Её эгоизм и зависть к лучшему другу, которого она когда-то нежно любила. Зависть, что Рон налаживал свою жизнь быстрее неё. Гермиона будет гореть в аду за такие мысли, но ничего с собой поделать не могла. Дьявол, ей тоже хотелось этого «у меня всё хорошо». Но оно не наступало. Оно там, где-то впереди, и идти до него семимильными шагами, через дебри и лес. Грейнджер кусала кожу на пальце и не могла прекратить. Отвратительная привычка стала её постоянной спутницей.
— Приятного аппетита, — Пенси села напротив. Размяв шею, она вытянула руку вперёд, тыча ею в лицо Гермионы. — Будешь мои?
Гермиона склонила лицо, осмотрев маникюр на ногтях Паркинсон, а потом покачала головой и заметила:
— Спасибо, откажусь. Слишком дорогой деликатес, боюсь, не расплачусь.
Пенси подавила смешок и скрестила руки на груди. Совершенно не стесняясь, она осматривала гриффиндорку, сидящую напротив — лицо, волосы, одежду.
— Ты изменилась, — наконец сделала она вывод. — Остра на язык, уверена. Я почти подумала, что ты из Слизерина.
— Не переживай, до твоего уровня я не дотягиваю, — ответила взаимностью Гермиона и также улыбнулась.
— И какой же мой уровень?
Грейнджер подняла руку над головой, показывая, насколько Пенси «выше». Паркинсон же в свою очередь удивилась и чуть склонила голову в благодарности. Они сидели молча, теперь взаимно осматривая друг друга. И Гермионе почему-то казалось, что это молчание не напрягало.
Ей не хотелось с ней ругаться, не хотелось смотреть предвзято. Она даже подумала, что сегодня не услышит ни одной колкости от слизеринки. Наверное так ощущался возраст. Ощущались перемены в принятии новой жизни. Она ни за что не подумала бы, что девушке напротив было во время войны легко. Они все, все столкнулись с этим жирным, тяжёлым надломом, после которого жизнь повернулась на сто восемьдесят градусов.
Так и случилось. Девушки начали разговор издалека, с домашнего задания по травологии. Они проверяли друг друга, удивляясь (совсем незаметно), что их ответы совпадали. Грейнджер была права. У Паркинсон тот же синдром отличницы.

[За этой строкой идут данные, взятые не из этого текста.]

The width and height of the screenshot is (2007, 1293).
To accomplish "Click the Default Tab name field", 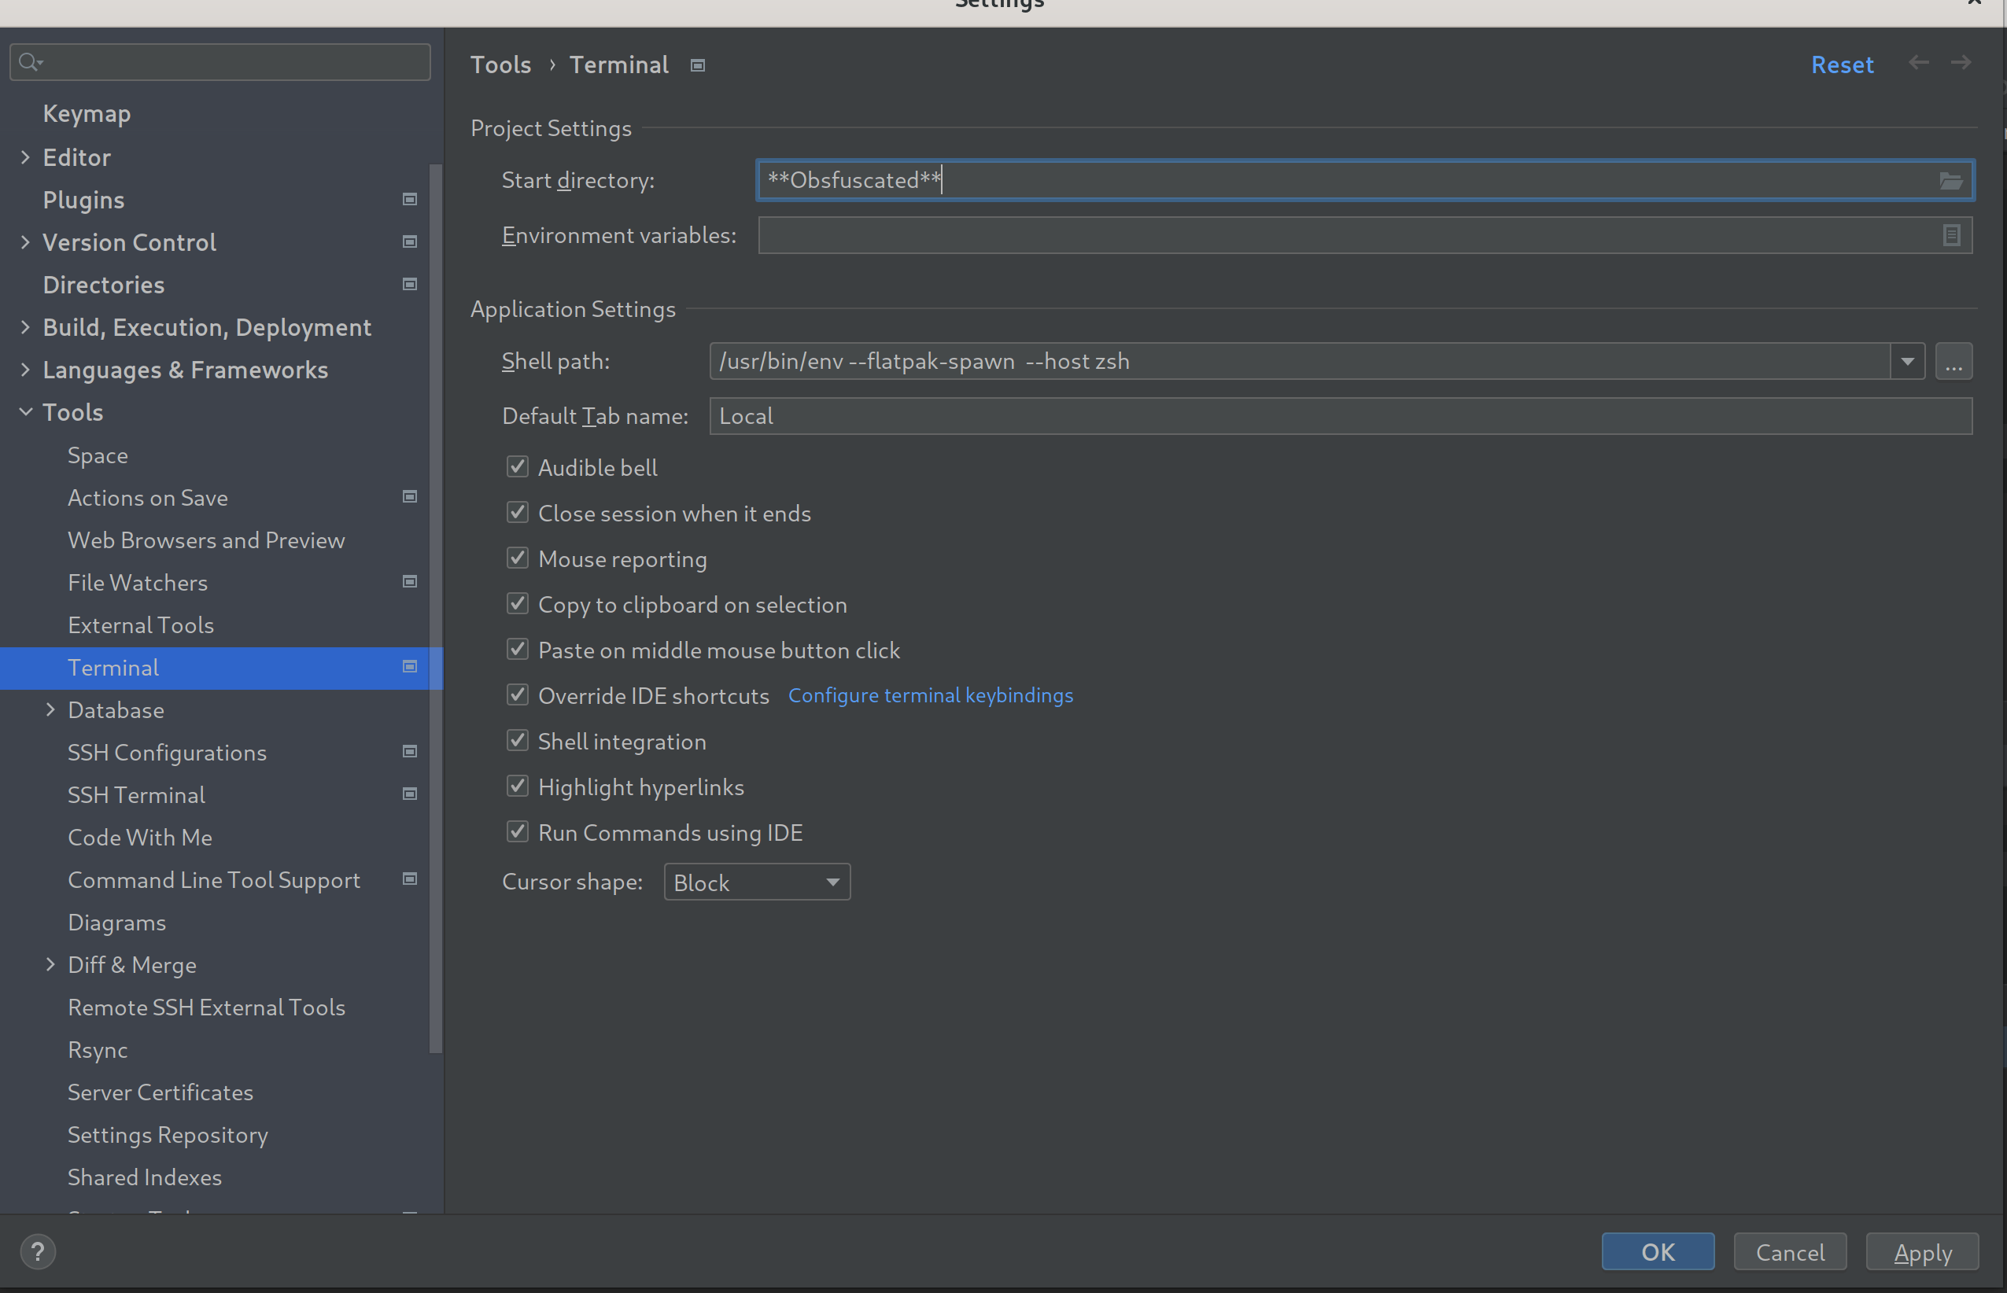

До этого дня она никогда не замечала стараний Пенси на уроках, а ведь она была одной из лучших учениц Слизерина.
— Тогда тебе останется сдать только практику по З.О.Т.И и закрыть табель на отлично, — сказала Гермиона, листая «Пророк» и не замечая, что ответа не последовало. Она посмотрела на Паркинсон, которая, отвернувшись к окну, явно была недовольна. — Что такое?
Пенси хмыкнула. Надменно так, разбивая их идиллию, которая только что наладилась.
— Практику, говоришь? — она достала палочку, направляя её прямо в лицо Гермионы. — Петрификус тоталус!